By God’s good grace, I had arranged for a resident carer to come for that week. If ever I was rewarded by all those friends that I knew were praying for us, Julie was that reward. She took over the baby alarm, but even she was defeated by his demands on the first night, and had to wake me. At that point I lost it, and became as near hysterical as I have ever been in my life.
I called an ambulance to take John into hospital, but this time the paramedic was inexperienced, and had never dealt with dementia. He finally offered to take me to hospital instead, leaving John at home. In desperation, I rang my son-in-law in the US. A consultant neuropsychologist, he explained the facts to the paramedic. Julie went to the hospital with John, and stayed with him until breakfast time. She told me that he never once stopped talking, and was still at it when she left.
John was in hospital for the next ten weeks. For a while, I could not bring myself to go to see him, but gradually I was able to, and managed to cope with his pleas to be brought home. After a while, he started escaping into a fantasy world: he was often back in the Navy, complaining about conditions on board ship. I once found him hammering on the desk at the nurses’ station, demanding that all the crew should be sacked. Violence could be real. It was impossible for me to cope with him at home again.

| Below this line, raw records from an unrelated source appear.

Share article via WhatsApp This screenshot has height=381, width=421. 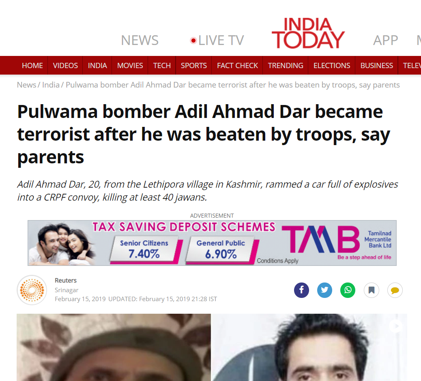[348, 290]
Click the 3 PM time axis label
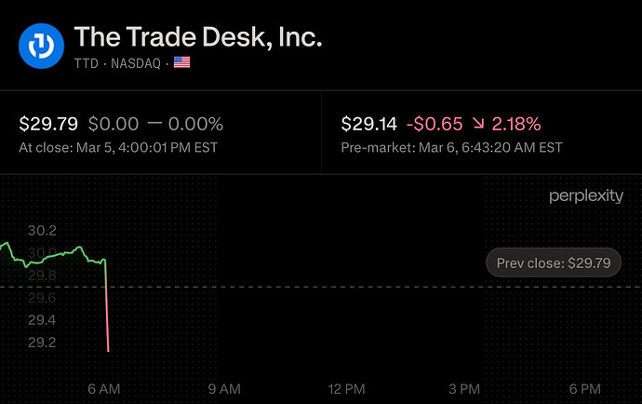 click(463, 387)

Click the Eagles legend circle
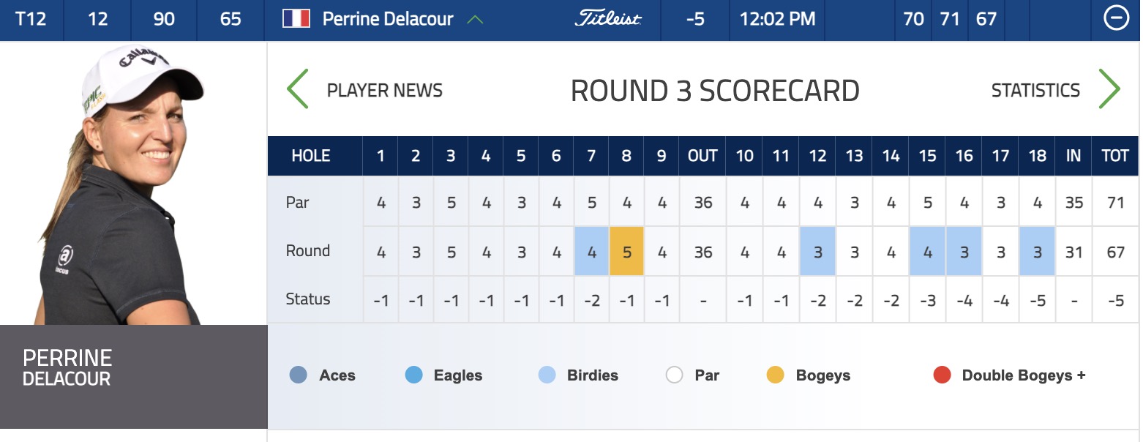pos(413,375)

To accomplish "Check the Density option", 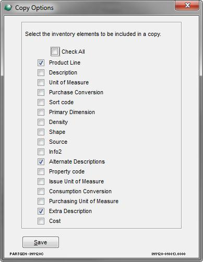I will (41, 122).
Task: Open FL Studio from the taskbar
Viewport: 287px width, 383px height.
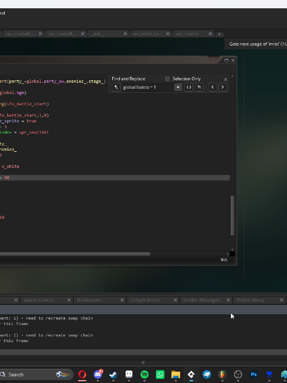Action: tap(222, 374)
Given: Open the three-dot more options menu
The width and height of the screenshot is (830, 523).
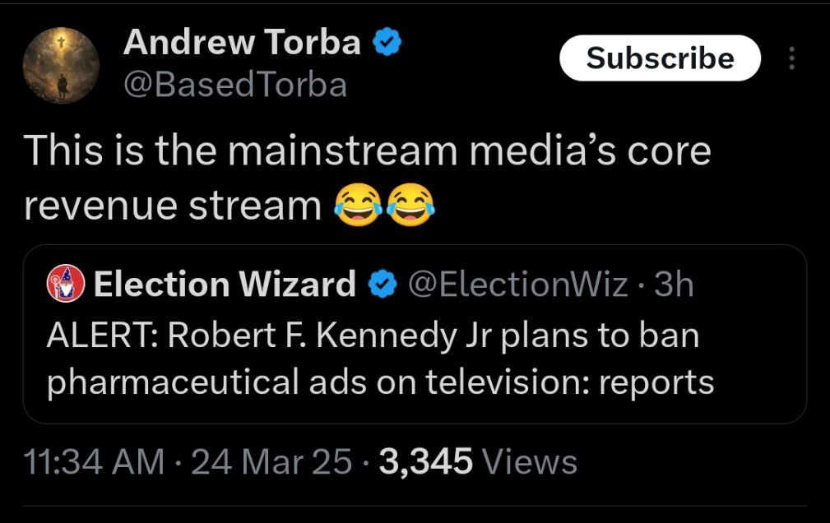Looking at the screenshot, I should [792, 58].
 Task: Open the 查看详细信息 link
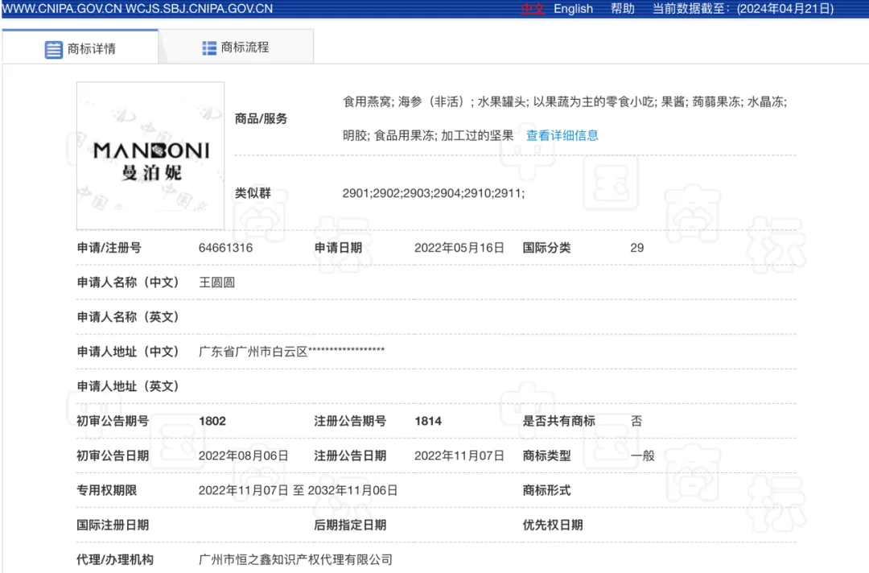pos(562,135)
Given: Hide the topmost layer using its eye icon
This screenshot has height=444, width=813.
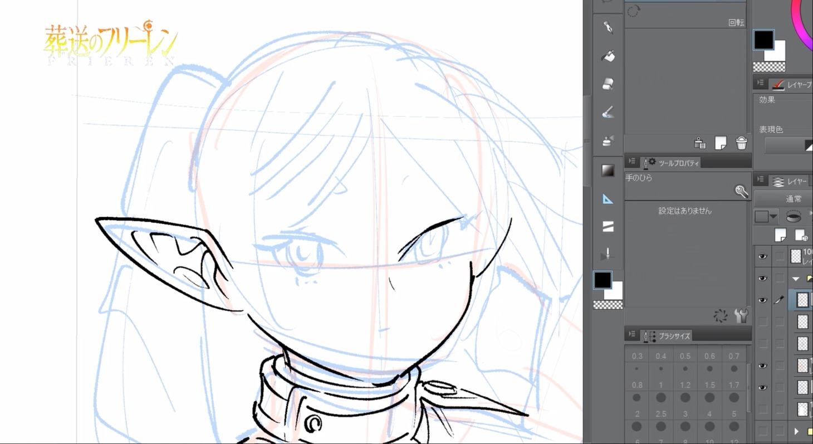Looking at the screenshot, I should point(762,256).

The family and I had been worried that, if and when he was transferred to a care home, the fees of all such places in the London area started at £1000 a week; so we were relieved to learn that the lengthy assessment by many consultants had concluded that his nursing requirements were so complicated that his care would be covered by the NHS.

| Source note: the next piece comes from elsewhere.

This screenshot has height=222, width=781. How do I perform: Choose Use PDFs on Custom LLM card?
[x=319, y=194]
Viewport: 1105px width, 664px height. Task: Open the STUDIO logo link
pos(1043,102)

John has now been in the care home for six months, and I cannot speak highly enough of the care that he receives. He eats very little, and is now almost a skeleton, but he still knows everyone who visits him, and asks about the family — although not necessarily remembering that our own children have long left school, and one is retired.
I am glad when I find him living in a positive fantasy: at least he is relatively happy, then, although it can be exhausting keeping up a conversation about an imaginary crew, or docking difficulties.
Recently, he has returned closer to reality, saying that he is bored, and wishes he had a job to earn money for his family. “I know I’m being silly,” he says in a moment of self-awareness. “But I still feel responsible for you all.” The man that he was is still there.